DOCUMENT SEGMENT:
◇ ◇ ◇ ◇ ◇ ◇ ◇
But the memo created a false impression in fans' minds that "canon" was a stamp of approval or legitimacy handed down from on high, rather than just a nickname for describing the original body of works as distinct from outside emulations like fan fiction and licensed tie-ins. And it created the myth that "canon" was a status that could be assigned or revoked, and that it was defined by what it excluded. So it created an artificial fixation with the label itself, a misinterpretation of the label as something that created a work's status by being applied to it, rather than merely describing what it already was.

So while fans had always argued about continuity and what to include, it was around 1989 and after that those arguments started to narrow in on being over the word "canon" itself, often to the point that parsing the usage of the word overwhelmed any meaningful discussion of the underlying concepts it was meant to describe.

It didn't help that Lucasfilm Licensing started applying the label "canon" to its Star Wars tie-ins -- wrongly, as it turned out, since George Lucas never considered the tie-ins canonical and freely ignored them when making the prequels. What LFL really meant was that the books and comics were all consistent with each other, which is not really the same thing as canon, so their use of that term confused the issue even further, as well as perpetuating the myth that canon was an officially assigned seal of approval rather than simply what something intrinsically was by its nature.

If we could forget about the label "canon" and get back to just talking about continuity, it would eliminate a lot of wasted noise and time and confusion and myth. But it wouldn't end the arguments altogether.



Not really until "Discovery" People have always been interested in canon and continuity but for the most part all the Berman shows tend to connect very well, including Enterprise and TOS took place in the 60's and also like 80 years before those other shows and like 50 years before TOS in regards to Enterprise so it's easy to see it's unique look and style as being apart and very different from the rest..

Holy crap, you couldn't be more wrong. The arguments about Enterprise during its run were exactly like the arguments about Discovery today, often beat-for-beat. And the same thing happened with every previous series too -- again, people today have no idea how much fandom hated the idea of a Trek show about some bald French guy in the 24th century instead of Kirk and Spock.

Back then, I even predicted that the arguments about ENT being an alternate universe or an unforgivable corruption would eventually fade and that the next generation of fans 10-20 years later would regurgitate identical arguments about the how next new incarnation of Trek was incompatible with the "true" canon of TOS through ENT. And as it turned out, I was absolutely right. It's a cycle that repeats every single time a new Trek incarnation comes along.


The Kelvinverrse has the alternate timeline to sort of insulate it

Yet nonetheless was damned with a savagery every bit as fierce as that leveled against ENT before it and DSC after it.


but Discovery tried the new look that TNG did when it followed TOS only they didn't give enough of a time gap because people have a harder time seeing that amount of change happening in 10 years as opposed to 80 years.
◇ ◇ ◇ ◇ ◇ ◇ ◇
INFORMATION PROVIDED:

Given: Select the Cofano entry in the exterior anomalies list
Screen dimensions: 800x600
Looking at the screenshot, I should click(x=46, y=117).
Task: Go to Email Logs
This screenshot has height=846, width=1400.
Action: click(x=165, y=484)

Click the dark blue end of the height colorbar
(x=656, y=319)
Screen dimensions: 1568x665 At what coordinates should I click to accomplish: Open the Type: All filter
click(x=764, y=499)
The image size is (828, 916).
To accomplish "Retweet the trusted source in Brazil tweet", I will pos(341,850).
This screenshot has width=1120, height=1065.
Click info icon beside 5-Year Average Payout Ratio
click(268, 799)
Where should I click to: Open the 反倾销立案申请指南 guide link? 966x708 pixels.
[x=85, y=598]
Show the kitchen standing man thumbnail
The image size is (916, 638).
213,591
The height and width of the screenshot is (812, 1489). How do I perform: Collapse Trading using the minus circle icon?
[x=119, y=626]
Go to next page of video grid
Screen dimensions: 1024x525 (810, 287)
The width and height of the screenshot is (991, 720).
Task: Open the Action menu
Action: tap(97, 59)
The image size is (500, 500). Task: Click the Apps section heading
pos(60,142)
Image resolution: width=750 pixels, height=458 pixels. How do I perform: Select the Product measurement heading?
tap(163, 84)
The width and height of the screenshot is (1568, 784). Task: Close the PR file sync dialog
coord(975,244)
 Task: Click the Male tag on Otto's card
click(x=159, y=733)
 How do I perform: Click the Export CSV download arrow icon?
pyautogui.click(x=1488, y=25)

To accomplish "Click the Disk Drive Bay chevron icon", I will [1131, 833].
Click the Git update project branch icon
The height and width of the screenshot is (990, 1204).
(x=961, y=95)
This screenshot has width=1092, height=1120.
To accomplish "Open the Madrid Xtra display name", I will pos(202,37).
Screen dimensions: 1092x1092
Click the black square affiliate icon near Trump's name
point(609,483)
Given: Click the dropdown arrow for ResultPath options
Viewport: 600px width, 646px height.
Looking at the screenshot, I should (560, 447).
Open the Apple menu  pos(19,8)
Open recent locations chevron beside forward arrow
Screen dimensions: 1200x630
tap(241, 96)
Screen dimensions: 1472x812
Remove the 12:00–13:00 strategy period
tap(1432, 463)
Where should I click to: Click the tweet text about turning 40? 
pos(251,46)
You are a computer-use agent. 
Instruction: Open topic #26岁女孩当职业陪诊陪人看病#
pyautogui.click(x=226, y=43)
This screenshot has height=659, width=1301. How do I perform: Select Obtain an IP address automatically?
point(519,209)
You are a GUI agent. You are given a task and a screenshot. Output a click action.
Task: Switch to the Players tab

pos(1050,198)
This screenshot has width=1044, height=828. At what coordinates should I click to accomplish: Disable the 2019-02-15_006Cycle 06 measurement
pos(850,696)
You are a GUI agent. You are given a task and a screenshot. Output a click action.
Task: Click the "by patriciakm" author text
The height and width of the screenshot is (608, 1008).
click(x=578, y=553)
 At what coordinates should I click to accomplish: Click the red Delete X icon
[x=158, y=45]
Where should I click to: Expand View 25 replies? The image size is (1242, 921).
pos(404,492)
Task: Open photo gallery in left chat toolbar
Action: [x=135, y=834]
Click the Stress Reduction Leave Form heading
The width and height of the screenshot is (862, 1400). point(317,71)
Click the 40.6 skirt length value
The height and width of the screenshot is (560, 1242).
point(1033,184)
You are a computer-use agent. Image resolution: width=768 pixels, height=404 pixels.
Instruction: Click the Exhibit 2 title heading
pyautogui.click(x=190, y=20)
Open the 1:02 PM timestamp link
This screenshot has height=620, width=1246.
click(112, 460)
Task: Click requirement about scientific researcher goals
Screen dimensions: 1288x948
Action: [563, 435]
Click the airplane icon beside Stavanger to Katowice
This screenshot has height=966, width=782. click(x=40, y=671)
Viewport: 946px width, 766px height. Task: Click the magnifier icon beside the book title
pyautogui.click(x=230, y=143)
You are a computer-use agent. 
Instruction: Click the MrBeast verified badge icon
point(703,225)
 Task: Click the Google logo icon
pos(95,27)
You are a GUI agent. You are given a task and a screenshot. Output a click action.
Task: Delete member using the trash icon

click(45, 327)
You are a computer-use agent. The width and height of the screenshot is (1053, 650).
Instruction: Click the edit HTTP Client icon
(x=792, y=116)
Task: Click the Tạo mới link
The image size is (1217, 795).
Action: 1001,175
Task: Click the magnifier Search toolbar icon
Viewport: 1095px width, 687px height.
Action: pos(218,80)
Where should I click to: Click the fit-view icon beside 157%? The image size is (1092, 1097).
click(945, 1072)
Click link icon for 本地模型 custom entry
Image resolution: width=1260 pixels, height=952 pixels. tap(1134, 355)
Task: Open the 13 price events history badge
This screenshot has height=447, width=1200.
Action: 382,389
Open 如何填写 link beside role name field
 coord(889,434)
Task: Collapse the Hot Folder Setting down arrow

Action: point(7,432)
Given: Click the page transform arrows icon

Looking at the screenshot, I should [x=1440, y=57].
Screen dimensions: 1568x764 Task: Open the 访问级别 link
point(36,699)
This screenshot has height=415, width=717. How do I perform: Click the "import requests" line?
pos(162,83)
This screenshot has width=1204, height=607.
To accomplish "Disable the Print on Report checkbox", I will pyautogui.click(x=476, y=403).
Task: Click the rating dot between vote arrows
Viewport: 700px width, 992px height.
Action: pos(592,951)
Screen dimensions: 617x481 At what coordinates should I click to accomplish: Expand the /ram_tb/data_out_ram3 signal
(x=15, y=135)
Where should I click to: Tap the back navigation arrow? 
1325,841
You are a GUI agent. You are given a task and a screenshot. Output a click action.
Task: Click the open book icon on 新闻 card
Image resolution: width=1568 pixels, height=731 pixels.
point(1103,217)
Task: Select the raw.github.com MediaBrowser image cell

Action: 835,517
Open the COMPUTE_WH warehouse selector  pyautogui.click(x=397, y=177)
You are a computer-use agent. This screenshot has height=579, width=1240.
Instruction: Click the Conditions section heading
◇ ◇ ◇ ◇ ◇ ◇ ◇
WHAT TO DO: In the passage on canon, what did Lucasfilm Licensing actually mean when it called its Star Wars tie-ins "canon"?

CORRECT RESPONSE: It meant that the books and comics were all consistent with each other.